AFRICA COAL-GENERATED ELECTRICITY

People in Soweto, South Africa, walk past electricity pylons July 3, 2022, during frequent power outages because of aging coal-fired plants. (CNS photo/Siphiwe Sibeko, Reuters)

Since December, the headquarters of the Eastern Cape State Education Department in Nelson Mandela Bay University in South Africa have been without electricity.

Since early December, staff at Nelson Mandela Bay’s Department of Education headquarters have been working in the dark, without electricity.

However, the provincial government claims it has reached an arrangement with the municipality to restore power to its offices.

The provincial department owes the municipality around R11 million in outstanding bills. When we arrived at the office on Monday, we observed dozens of parents and students, some of whom requested to rewrite their matric tests, being turned away.


Officials from the offices in Sidwell, Gqeberha, and Cannon Street in Kariega told GroundUp that the power was turned off on December 10. Visitors to the offices were filling out paperwork outside in the yards and sitting in dark passageways.

A security guard on the premises stated that a municipal official visited in December and instructed the guards to notify education authorities inside that he was about to turn off the energy from the kiosk box. “Since then, officials have stopped working at 1 p.m. every day. They were aware that the department owed the municipality. “It’s not the first time they’ve turned off the power due to debt,” the guard explained.

A senior official, who did not want to be identified, stated: “I came here to receive my [ten years or more service] award, but it could not be printed because the computers were turned off. We are unable to claim our prizes because they have been stuck on those machines since last year.

Mamela Ndamase, Nelson Mandela Bay municipal spokesman, stated that the department’s services were disconnected due to unpaid invoices. The department was notified at least 14 days before the disconnection occurred.
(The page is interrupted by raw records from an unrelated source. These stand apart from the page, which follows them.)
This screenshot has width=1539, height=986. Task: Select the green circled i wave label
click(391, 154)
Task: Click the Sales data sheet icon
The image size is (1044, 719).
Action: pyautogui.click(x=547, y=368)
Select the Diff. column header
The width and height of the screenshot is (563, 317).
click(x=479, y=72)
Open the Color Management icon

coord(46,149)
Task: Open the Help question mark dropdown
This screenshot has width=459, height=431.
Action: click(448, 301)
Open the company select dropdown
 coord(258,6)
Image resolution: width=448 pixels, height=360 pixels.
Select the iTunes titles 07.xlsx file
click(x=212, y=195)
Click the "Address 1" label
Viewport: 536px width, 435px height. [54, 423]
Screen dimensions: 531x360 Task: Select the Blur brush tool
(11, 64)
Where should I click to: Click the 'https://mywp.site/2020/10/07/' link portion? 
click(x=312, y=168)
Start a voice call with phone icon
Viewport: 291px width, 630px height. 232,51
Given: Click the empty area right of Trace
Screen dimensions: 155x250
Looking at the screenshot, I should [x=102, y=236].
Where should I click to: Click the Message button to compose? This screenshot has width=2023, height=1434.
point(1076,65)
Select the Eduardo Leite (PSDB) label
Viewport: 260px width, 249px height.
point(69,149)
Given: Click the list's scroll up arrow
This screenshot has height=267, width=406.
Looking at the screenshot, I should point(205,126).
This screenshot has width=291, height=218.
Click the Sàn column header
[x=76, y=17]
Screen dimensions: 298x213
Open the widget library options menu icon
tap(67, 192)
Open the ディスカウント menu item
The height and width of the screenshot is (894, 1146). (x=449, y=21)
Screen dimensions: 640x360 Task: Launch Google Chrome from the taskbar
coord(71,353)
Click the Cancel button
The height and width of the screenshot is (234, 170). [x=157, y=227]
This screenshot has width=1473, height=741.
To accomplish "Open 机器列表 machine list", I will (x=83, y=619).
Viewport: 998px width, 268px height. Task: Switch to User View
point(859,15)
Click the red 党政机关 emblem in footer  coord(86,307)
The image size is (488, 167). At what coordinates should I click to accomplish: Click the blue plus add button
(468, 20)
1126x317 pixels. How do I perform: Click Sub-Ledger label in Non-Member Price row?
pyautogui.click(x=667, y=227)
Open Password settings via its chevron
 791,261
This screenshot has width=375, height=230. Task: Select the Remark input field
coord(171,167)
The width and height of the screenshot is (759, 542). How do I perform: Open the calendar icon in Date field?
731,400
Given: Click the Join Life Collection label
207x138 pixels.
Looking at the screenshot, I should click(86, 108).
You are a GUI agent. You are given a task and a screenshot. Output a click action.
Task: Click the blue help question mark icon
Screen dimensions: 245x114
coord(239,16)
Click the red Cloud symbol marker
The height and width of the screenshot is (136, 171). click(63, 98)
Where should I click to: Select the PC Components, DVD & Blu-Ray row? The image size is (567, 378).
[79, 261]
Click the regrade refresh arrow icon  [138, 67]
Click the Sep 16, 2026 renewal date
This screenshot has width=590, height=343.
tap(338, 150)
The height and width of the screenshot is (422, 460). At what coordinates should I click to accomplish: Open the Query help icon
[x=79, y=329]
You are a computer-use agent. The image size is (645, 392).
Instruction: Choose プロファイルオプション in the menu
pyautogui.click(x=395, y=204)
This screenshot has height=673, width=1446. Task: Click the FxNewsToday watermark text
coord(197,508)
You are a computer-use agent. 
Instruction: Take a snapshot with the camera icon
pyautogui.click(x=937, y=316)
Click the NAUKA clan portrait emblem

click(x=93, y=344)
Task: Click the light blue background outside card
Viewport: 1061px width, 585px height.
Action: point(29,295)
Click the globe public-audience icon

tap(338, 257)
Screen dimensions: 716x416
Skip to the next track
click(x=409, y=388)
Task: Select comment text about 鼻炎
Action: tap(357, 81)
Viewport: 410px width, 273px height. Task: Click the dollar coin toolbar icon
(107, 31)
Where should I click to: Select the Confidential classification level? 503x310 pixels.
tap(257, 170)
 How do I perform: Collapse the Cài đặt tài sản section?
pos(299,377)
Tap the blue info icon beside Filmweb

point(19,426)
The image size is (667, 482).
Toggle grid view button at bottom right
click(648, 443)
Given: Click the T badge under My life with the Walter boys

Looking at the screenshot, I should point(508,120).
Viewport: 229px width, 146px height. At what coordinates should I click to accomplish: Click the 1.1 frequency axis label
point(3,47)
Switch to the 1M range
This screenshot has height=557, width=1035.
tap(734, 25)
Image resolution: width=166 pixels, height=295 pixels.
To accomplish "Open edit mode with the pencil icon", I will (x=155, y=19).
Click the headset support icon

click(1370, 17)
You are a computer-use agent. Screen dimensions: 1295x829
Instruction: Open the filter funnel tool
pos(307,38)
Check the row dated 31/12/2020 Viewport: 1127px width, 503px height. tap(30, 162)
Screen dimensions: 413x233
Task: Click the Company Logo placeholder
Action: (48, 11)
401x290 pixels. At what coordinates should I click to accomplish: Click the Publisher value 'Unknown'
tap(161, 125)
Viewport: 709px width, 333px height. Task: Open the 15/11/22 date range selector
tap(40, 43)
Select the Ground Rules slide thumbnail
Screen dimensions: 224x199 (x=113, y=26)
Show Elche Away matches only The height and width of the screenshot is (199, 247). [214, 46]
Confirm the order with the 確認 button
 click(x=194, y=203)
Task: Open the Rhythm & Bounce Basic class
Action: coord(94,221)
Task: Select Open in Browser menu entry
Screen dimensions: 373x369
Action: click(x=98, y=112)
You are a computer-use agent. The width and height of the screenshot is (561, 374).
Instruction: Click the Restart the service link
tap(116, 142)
Ndamase stated that the department owed the municipality R46.9 million, but had just paid R17.9 million. “A further R17.4 million is pledged during the following seven days. The outstanding balance will then be R11.6 million, which the department has pledged to settle by the end of April,” she said.

“The obligation to pay for rates and services is the same as it is for other debtors,” she went on to say.

Malibongwe Mtima, the Eastern Cape education spokeswoman, confessed that they owe the municipality. “We have now made payment arrangements with the municipality, and everything is now back to normal at district offices.”

He stated that the lights were turned on over the weekend, but declined to comment more when we reminded him that they were still turned off when we arrived at the Sidwell office.